Can Ali Haddad become more than just a kingmaker?
Published on Thursday 26 May 2016 Back to articlesSenior business leaders, including Forum des chefs d’entreprise (FCE) head Ali Haddad and Karim Kouninef — the multi-millionaire boss of the family’s massive KouGC construction group which was founded in the 1970s by his father Reda Kouninef — have invested large sums in backing President Abdelaziz Bouteflika and securing his fourth term. They are obviously desperate to reap the rewards of that investment.
Haddad has not yet been considered as a serious candidate for the presidency. He is still more of a kingmaker but that could change. Since the April 2014 election, and especially since the onset of the current economic crisis, he has made himself an indispensable appendage of government. He visits and greets foreign ambassadors and other foreign dignitaries in his own right, often without so much as a by-your-leave from the Foreign Ministry.

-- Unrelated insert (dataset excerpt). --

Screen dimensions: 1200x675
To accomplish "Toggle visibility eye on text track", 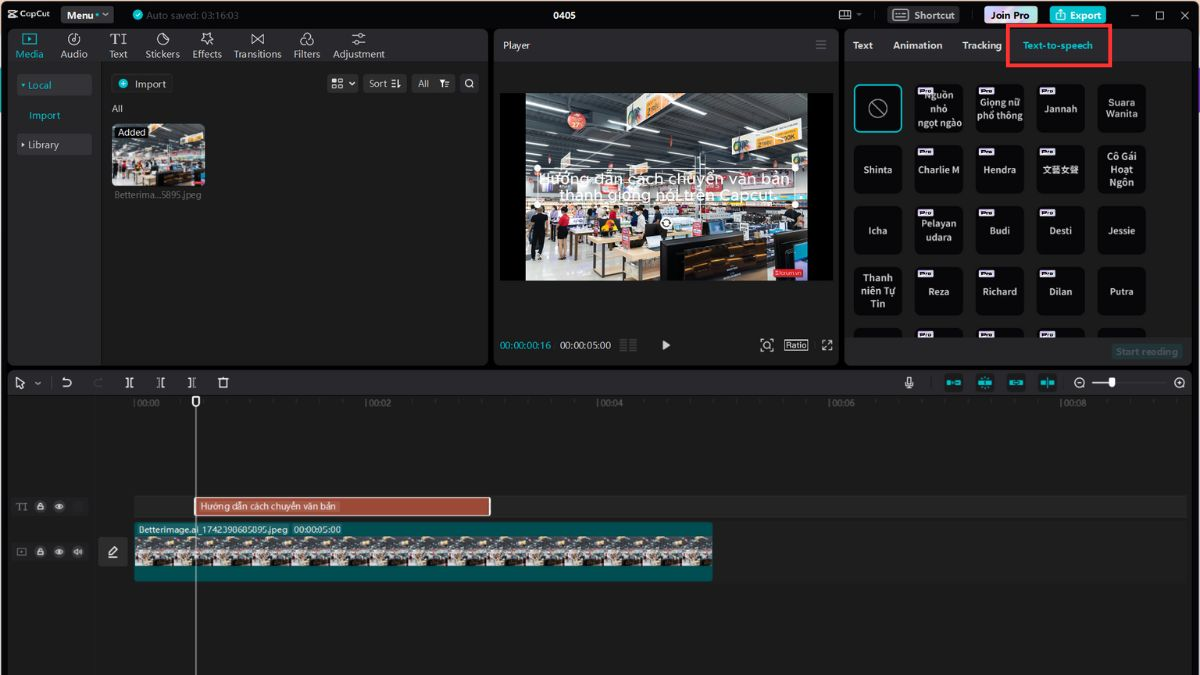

As head of the FCE employers’ federation, and one of the key business advisors to the government, Haddad invariably travels with Prime Minister Abdelmalek Sellal, and with his own red carpet. He increasingly behaves as if he is the president-in-waiting, and is treated and received as the head of some sort of secret, unnamed political interest group, rather than just as the head of the FCE. Haddad may not yet be seeing himself as the future president, but he and his fellow oligarchs have a major interest in the nature of the next presidency and will do their utmost to choose and mold it to their interests.